Photo by Graham Sweeney
After 31 years of teaching college students at the University of Memphis, former Fayette County resident Robert McGowan spent another 23 educating local newspaper readers with his always informative weekly columns.
Now, at the age of 92, McGowan has decided to retire his dated computer after more than 1,100 consecutive weeks of writing.
“I never missed a week,” McGowan recalled. “That’s really something.”
Those who have read his columns throughout the years are well acquainted with McGowan’s challenging childhood in Paris, Tenn., during the Great Depression, his sobering experiences in Patton’s Third Army during World War II and his devoted enthusiasm for American naturalists like Henry David Thoreau and Ralph Waldo Emerson.
Those who studied under him in the Depart-ment of Biological Sciences know McGowan as a bright professor with a reputation for capturing the imagination of his students.
“He was a wonderful teacher,” said Ellen McGowan, his wife of 70 years. “His courses changed the way many students looked at the world.”
Hired by Memphis State in 1949, McGowan taught subject matter like botany and ornithology. He even created the school’s first general ecology course.
“I wrote the manual,” he said.
Proof of McGowan’s reputation as a passionate teacher who was always at ease in the classroom remains evident to this day.
“Former students still approach him when we are out,” Ellen said. “They say how much he influenced their lives.”
It wasn’t just the classroom where McGowan felt at home. He fondly remembers hundreds of field trips to Reelfoot Lake and Meeman-Shelby Forest State Park to teach field botany and ecology.

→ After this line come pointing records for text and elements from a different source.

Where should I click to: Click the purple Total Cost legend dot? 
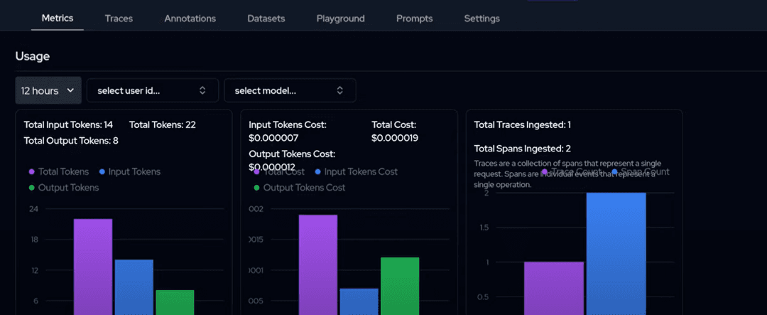pyautogui.click(x=256, y=172)
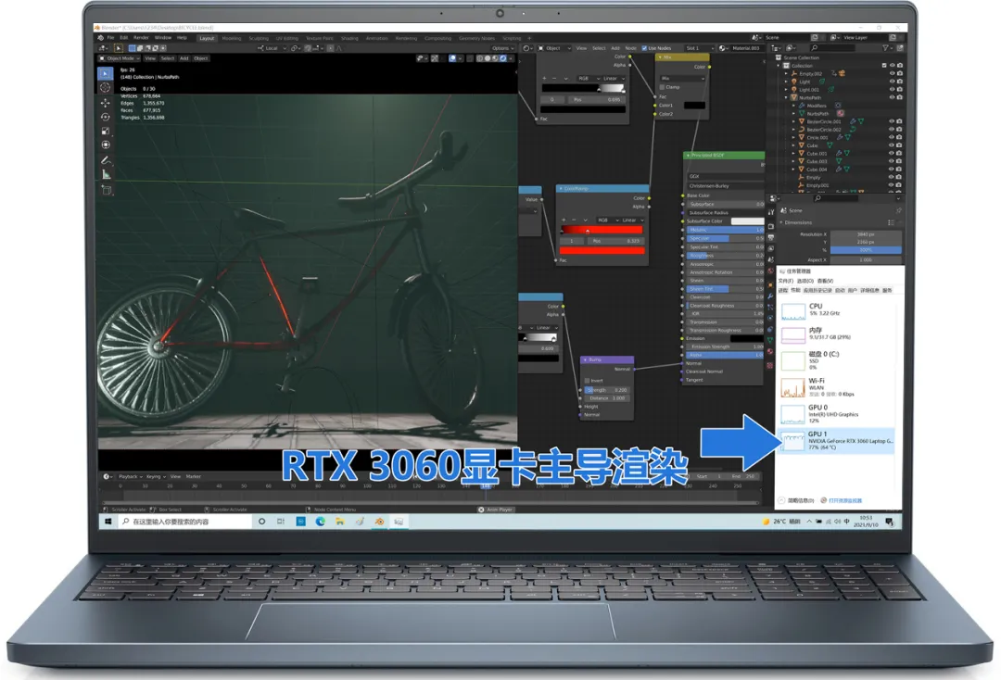This screenshot has width=1001, height=680.
Task: Select the Move tool in viewport toolbar
Action: pyautogui.click(x=106, y=103)
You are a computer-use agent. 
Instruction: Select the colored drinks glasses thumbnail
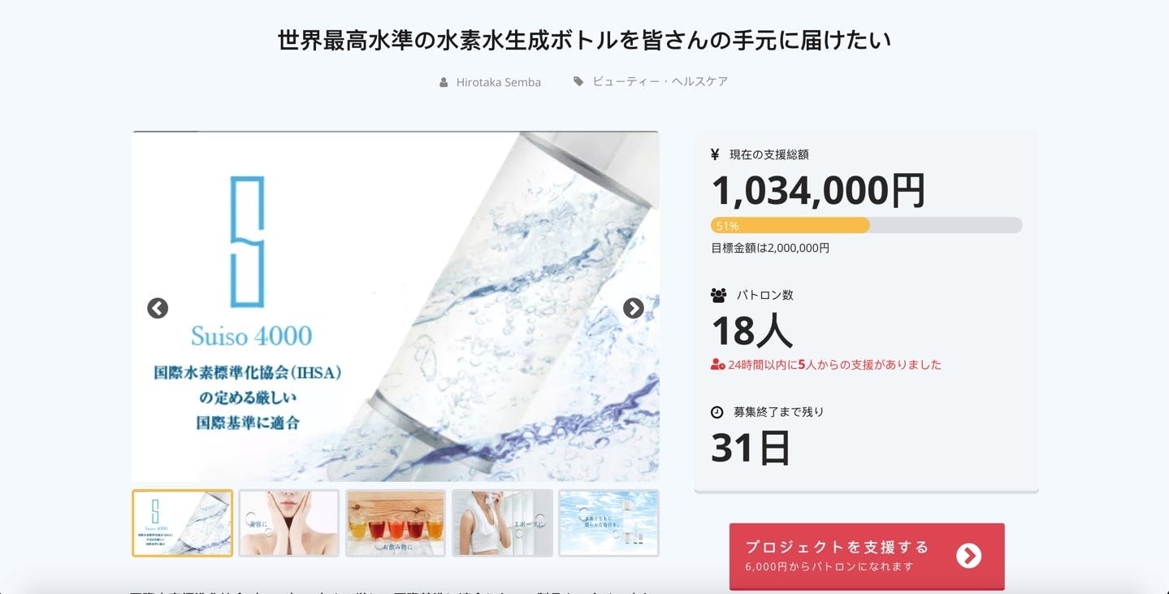coord(396,523)
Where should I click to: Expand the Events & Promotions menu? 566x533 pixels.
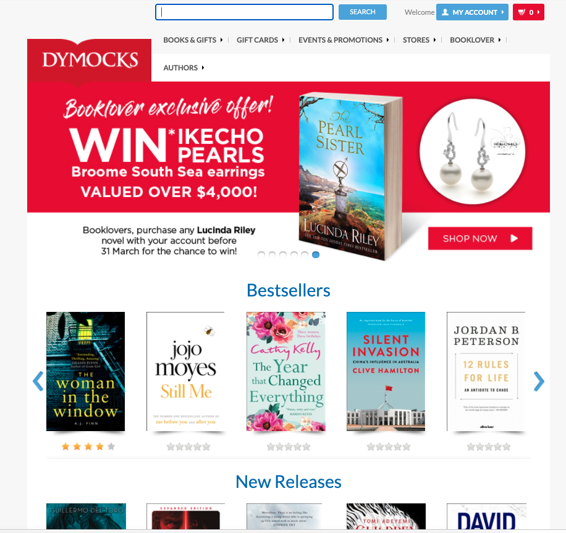(x=344, y=40)
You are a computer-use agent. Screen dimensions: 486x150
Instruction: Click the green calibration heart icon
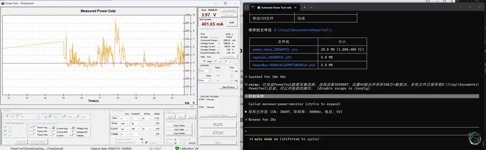(x=177, y=148)
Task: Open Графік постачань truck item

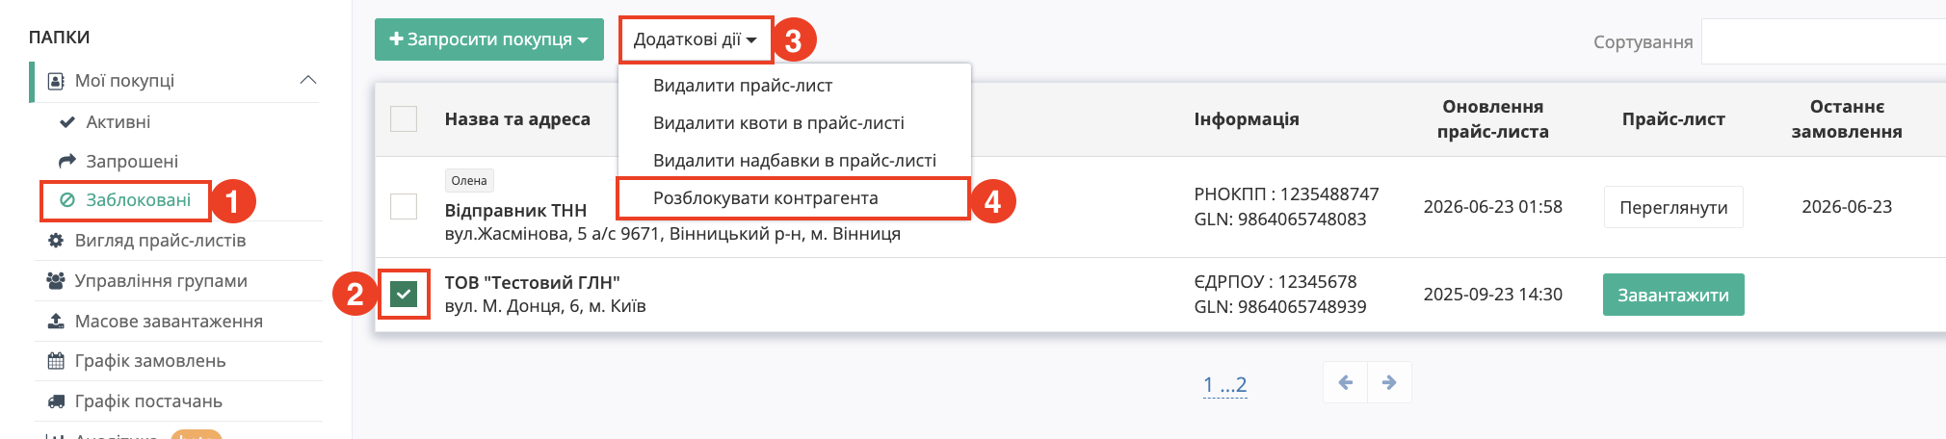Action: [134, 401]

During his tenure at the University of Memphis, McGowan received the Distinguished Teaching Award and the Distin-guished Lifetime Service Award from the Tennessee Environmental Education Association. He also helped raise his children on 25 acres of land just outside of Collierville.
Before leaving his teaching job in 1980, McGowan bought 100 acres of rural land in Perry County on which to retire.
While McGowan now admittedly struggles at times to find the right word during the course of a conversation, he can still remember exactly how much he paid for that property more than 35 years ago.
“It was $2,700,” he recalled. “Can you believe that? And we paid $6.40 in taxes every year.”
And those aren’t the only intricate details that McGowan can conjure to mind in a moment’s notice. He remembers exactly how much money he made at his first job in 1938. Perhaps more impressive, he recalls how much his mother made, a knack that was likely born from a childhood suspended in the uncertainty of the Great Depression.
Born in Paris, Tenn., in 1922, McGowan recalls a relatively pleasant childhood during his early years.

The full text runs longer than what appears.